Nominees of Great Women of Our Time 2011
CATEGORY: EDUCATION & PUBLIC SERVICE
Adelaine Foo , 34, CEO & Founder of TOC (The Otomotif College)
Looking back, one might think that Adelaine Foo was incredibly foolhardy for jumping into an arena outside her training. The holder of a Masters in Chinese Opera had no management training, nor was she well-versed with the education system or legislation. To make things harder, it took 16 months to obtain a licence from the Ministry of Higher Education to issue a diploma.
“We lived from month to month, survived by doing short courses and kept our headcount very low. My partners and I had already invested a substantial amount so I could not back out. There were many nights spent crying and begging for help.”
More critically, the local automotive industry was hardly a magnet for talent, though she knew plenty of youths secretly harboured a passion for the industry.
Thanks to its stigma as “uncool, low tech and dirty, parents were reluctant for their children to enter this industry because they thought it was a worthless career. The automotive industry itself feels that automotive technology was too simple to require education and qualification,” Adelaine reveals.
In just few years, TOC has given the local automotive industry a dramatic image makeover.
“This new breed of skilled, thinking technicians now earn an average starting salary of RM1,200, with some fresh graduates bringing home up to RM6,000, a huge leap from the paltry RM600 to RM800 that its first batch of graduates earned. More than 2,000 students have gone through or are currently going through their education at TOC. The quality of our education is being recognized by universities around the globe. Our graduates are also slowly being recognized by automotive industries outside of Malaysia as we have begun to place students for their first job internationally.”
TOC is even attracting companies who wish to sponsor individual students or become technology partners. Expanding its second campus to Australia was another major milestone.

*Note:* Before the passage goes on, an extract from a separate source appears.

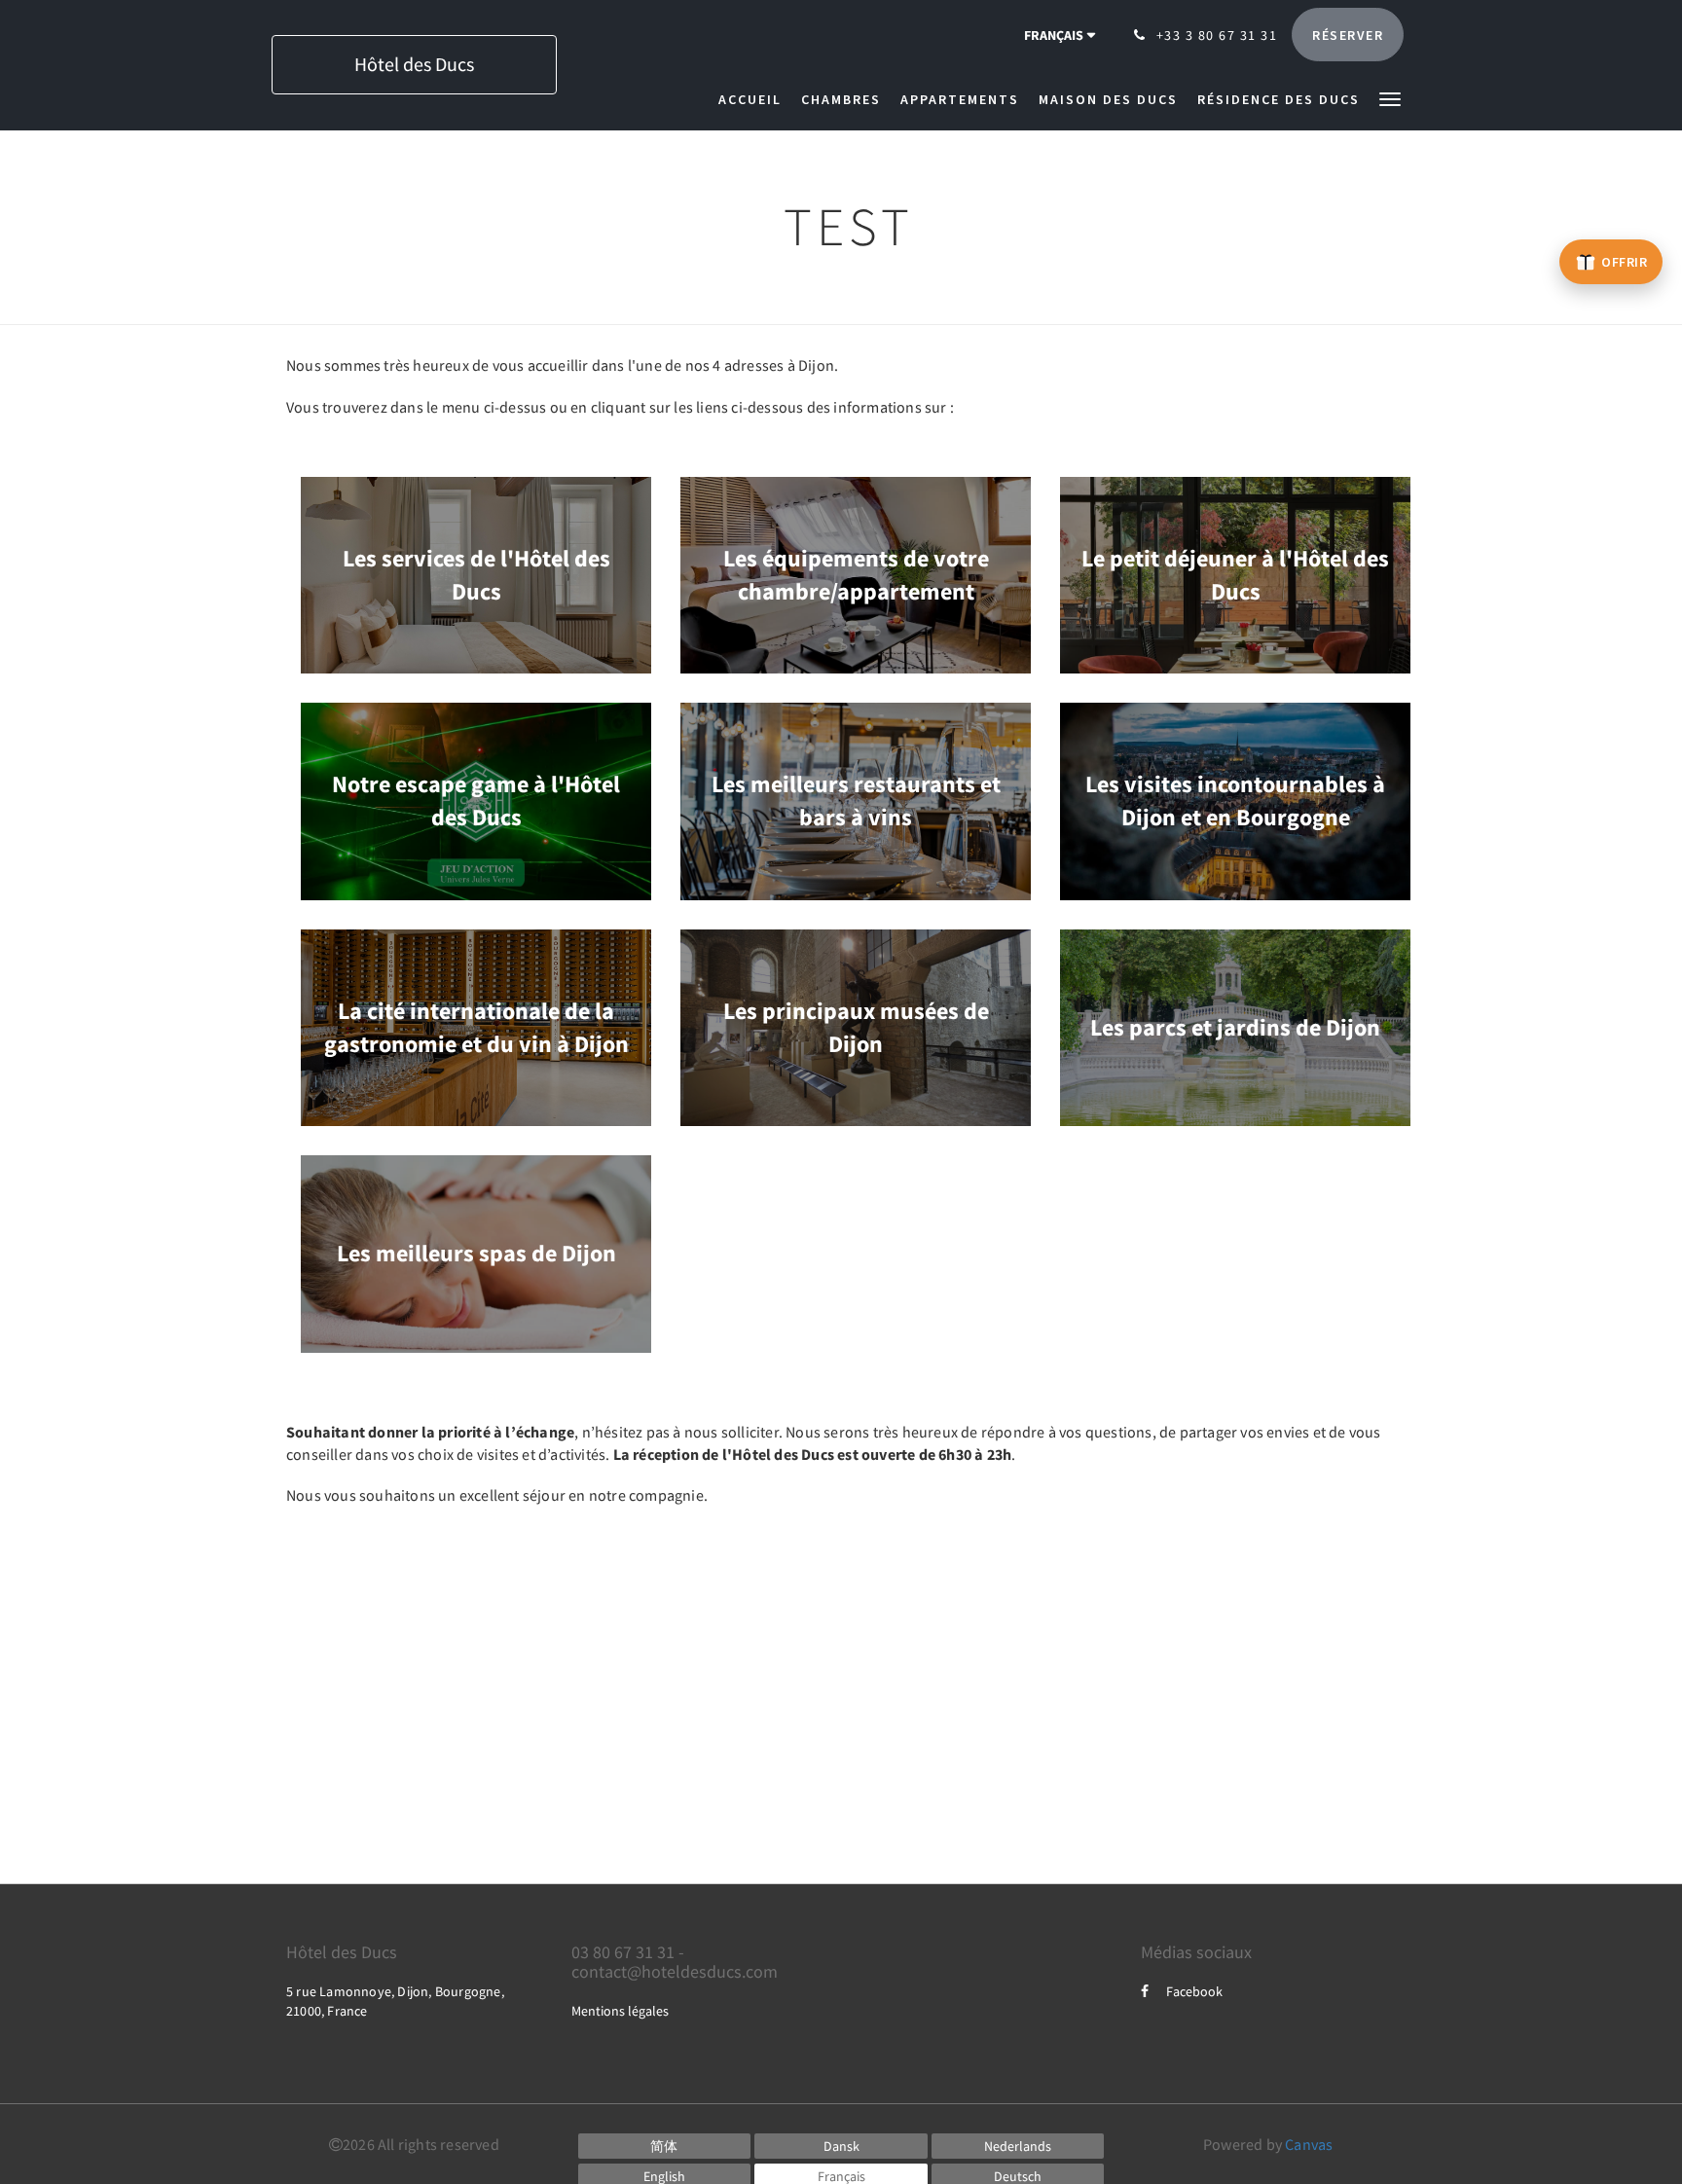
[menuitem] (754, 99)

By providing a structured channel to develop young people’s passion for cars into a marketable skill, Adelaine hopes to contribute to making Malaysia a future hub for automotive and motorsports studies for local as well as international students. But more importantly, she is grateful for the chance to transform young people’s lives through education.
Being the eldest child in the family probably had something to do with her nurturing instinct. “My mum says you can either teach a person to be good or bad. The right guidance can change a person’s future.”
“When you see someone succeed because of you, there is a glow in your heart that you had a part in that.”